The trial court's judgment of dismissal was based, for the most part, on the insufficiency of Officer Taylor's claim under the Federal Civil Rights Act. We affirm the judgments of dismissal. We do so in some instances on grounds different from those adopted by the trial court.
Was the dismissal of Officer Taylor's case against attorney Latimer valid? We conclude that it was.

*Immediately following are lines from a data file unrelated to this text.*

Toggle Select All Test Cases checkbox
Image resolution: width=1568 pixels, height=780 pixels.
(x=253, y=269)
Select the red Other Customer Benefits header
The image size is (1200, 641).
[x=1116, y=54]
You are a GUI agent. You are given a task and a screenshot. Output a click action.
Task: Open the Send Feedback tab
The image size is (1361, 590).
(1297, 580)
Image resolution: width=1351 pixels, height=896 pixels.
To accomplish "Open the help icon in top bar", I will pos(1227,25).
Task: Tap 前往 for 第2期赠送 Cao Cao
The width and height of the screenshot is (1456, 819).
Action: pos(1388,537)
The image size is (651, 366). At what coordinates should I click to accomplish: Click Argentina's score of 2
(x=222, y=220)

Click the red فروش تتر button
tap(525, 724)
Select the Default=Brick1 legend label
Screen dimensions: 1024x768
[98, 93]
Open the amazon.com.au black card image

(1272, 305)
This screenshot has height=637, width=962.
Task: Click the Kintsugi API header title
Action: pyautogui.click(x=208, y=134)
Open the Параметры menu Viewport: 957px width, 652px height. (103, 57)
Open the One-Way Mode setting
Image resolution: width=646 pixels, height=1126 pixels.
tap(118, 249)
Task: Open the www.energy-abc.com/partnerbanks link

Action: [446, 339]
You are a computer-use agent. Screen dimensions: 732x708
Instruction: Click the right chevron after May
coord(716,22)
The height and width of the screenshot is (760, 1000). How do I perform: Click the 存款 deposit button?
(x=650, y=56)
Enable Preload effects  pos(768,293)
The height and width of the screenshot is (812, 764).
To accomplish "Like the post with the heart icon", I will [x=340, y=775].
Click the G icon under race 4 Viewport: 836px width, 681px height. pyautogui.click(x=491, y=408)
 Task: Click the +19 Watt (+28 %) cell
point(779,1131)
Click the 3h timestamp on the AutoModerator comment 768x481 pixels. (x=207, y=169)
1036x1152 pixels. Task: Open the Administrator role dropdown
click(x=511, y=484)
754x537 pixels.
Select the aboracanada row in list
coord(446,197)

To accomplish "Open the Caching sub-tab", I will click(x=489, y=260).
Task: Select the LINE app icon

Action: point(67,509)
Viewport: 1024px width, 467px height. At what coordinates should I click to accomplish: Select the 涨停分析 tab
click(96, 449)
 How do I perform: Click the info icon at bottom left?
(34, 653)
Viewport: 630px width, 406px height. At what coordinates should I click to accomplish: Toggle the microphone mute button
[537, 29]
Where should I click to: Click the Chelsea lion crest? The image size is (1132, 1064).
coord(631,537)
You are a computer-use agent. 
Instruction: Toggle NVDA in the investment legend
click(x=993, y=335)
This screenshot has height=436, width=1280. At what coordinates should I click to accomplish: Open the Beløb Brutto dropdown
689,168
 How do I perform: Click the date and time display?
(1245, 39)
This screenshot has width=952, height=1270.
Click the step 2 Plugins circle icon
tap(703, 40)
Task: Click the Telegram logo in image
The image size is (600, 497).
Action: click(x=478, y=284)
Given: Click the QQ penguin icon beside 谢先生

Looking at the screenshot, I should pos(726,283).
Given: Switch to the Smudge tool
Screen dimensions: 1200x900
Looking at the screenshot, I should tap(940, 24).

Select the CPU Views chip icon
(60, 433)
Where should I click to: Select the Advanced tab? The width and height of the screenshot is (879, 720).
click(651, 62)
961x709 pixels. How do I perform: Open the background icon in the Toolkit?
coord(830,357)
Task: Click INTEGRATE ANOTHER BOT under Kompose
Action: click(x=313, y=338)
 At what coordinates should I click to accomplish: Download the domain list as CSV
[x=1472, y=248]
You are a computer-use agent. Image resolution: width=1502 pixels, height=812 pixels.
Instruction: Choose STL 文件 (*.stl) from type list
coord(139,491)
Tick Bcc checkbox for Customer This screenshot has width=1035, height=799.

The legal issue is whether or not Latimer, a special prosecutor, is entitled to the same immunity that the county attorney would have. Latimer on or about February 3, 1975 approached the County Attorney, Pinet, and told him of his desire to have Taylor prosecuted. Pinet declined to do so. However, he appointed Latimer as special prosecutor. Later, it was learned that he did not have the authority to make such an appointment and that it had to be made by the Board of County Commissioners. Thereupon, the Commissioners signed the appointment. Meanwhile, on February 3, 1975, Latimer filed, on behalf of the State of Kansas, a criminal complaint charging Taylor with assault and battery of Michael Allen, an alleged violation of K.S.A. 21-3408 and 21-3412.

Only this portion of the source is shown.